Available data: Begin
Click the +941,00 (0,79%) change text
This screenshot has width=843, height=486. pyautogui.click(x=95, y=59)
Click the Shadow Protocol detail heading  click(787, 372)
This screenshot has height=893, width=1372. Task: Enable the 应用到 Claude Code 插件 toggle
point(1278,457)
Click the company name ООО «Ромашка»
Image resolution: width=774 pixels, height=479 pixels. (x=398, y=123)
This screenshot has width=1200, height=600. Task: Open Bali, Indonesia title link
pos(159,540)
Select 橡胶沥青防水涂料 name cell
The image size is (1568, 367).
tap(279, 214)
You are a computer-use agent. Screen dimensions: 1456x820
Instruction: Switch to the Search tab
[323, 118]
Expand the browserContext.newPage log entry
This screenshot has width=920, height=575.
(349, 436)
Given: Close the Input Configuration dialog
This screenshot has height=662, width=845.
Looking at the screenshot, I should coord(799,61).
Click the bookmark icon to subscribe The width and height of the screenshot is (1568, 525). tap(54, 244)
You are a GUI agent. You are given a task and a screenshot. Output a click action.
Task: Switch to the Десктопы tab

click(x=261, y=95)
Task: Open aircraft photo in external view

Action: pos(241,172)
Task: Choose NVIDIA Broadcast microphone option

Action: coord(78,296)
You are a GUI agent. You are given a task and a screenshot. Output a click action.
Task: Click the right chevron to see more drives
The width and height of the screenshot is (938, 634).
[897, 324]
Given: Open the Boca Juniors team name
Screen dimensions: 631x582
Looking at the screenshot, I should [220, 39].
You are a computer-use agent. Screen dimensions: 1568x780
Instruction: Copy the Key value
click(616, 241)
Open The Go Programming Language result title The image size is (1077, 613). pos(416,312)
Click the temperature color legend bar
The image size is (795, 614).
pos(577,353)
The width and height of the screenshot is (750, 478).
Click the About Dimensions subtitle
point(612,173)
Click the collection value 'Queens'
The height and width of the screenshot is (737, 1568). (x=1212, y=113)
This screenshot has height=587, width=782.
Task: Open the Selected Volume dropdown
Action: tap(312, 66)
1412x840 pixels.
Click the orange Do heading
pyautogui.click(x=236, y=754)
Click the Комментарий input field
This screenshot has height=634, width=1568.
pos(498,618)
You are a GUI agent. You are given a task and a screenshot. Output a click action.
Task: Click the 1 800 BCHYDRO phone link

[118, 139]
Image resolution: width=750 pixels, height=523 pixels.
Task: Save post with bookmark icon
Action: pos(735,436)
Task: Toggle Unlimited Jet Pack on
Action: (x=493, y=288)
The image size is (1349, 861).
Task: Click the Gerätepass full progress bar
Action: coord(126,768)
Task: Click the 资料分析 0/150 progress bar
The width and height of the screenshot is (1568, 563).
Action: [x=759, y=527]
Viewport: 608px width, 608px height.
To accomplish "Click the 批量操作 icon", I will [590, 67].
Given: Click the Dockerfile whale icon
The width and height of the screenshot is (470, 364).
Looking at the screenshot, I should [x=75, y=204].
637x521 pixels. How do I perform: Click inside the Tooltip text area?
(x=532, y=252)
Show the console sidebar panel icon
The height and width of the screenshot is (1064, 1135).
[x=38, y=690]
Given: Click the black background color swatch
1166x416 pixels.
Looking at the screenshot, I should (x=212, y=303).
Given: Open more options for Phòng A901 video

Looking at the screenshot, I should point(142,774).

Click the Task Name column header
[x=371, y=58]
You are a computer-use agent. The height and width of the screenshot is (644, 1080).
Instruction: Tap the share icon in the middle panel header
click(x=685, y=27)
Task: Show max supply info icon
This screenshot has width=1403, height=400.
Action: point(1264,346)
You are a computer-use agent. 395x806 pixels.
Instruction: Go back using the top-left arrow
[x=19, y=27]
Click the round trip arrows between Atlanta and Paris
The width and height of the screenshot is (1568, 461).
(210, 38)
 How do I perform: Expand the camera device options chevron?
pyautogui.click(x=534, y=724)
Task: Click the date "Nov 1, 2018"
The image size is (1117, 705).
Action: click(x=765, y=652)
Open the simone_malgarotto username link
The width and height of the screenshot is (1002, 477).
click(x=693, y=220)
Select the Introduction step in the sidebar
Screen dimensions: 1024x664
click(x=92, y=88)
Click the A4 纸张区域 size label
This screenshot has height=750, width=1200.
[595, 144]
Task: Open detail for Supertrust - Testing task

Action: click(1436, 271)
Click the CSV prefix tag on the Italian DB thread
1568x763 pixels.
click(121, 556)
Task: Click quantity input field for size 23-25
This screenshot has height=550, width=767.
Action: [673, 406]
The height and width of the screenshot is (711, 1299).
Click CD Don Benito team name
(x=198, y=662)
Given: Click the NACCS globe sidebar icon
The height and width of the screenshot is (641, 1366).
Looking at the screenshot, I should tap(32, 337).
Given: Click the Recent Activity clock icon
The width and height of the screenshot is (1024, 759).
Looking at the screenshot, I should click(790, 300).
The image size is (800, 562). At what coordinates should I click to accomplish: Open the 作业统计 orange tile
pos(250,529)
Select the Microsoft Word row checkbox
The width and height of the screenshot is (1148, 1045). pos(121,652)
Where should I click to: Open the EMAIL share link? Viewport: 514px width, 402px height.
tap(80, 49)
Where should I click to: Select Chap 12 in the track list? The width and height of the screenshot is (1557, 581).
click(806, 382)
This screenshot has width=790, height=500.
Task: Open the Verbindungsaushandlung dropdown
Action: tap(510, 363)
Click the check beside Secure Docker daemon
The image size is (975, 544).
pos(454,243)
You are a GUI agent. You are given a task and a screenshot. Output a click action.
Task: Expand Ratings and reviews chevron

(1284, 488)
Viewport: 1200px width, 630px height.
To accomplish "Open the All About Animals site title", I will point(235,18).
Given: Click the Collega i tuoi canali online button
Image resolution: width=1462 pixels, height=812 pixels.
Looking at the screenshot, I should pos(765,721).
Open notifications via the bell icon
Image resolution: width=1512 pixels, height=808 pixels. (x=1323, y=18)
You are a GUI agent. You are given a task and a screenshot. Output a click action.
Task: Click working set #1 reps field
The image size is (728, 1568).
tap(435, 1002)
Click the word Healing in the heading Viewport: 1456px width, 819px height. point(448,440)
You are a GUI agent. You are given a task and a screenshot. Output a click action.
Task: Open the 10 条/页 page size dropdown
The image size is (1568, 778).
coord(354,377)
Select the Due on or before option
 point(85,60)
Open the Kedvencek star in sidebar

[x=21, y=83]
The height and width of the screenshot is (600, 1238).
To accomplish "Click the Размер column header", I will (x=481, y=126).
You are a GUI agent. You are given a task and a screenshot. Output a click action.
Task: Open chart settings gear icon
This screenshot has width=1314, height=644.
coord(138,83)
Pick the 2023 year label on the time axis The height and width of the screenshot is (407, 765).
Available data: End
▶ About this exercise
From the listing above, return the lines starting at the one with "Given: Click the Recent Activity clock icon" and ending at the one with "Click the check beside Secure Docker daemon", both kept, exactly as they appear and nothing more.

▶ Exercise response
Given: Click the Recent Activity clock icon
The width and height of the screenshot is (1024, 759).
Looking at the screenshot, I should click(790, 300).
The image size is (800, 562). At what coordinates should I click to accomplish: Open the 作业统计 orange tile
pos(250,529)
Select the Microsoft Word row checkbox
The width and height of the screenshot is (1148, 1045). pos(121,652)
Where should I click to: Open the EMAIL share link? Viewport: 514px width, 402px height.
tap(80, 49)
Where should I click to: Select Chap 12 in the track list? The width and height of the screenshot is (1557, 581).
click(806, 382)
This screenshot has width=790, height=500.
Task: Open the Verbindungsaushandlung dropdown
Action: tap(510, 363)
Click the check beside Secure Docker daemon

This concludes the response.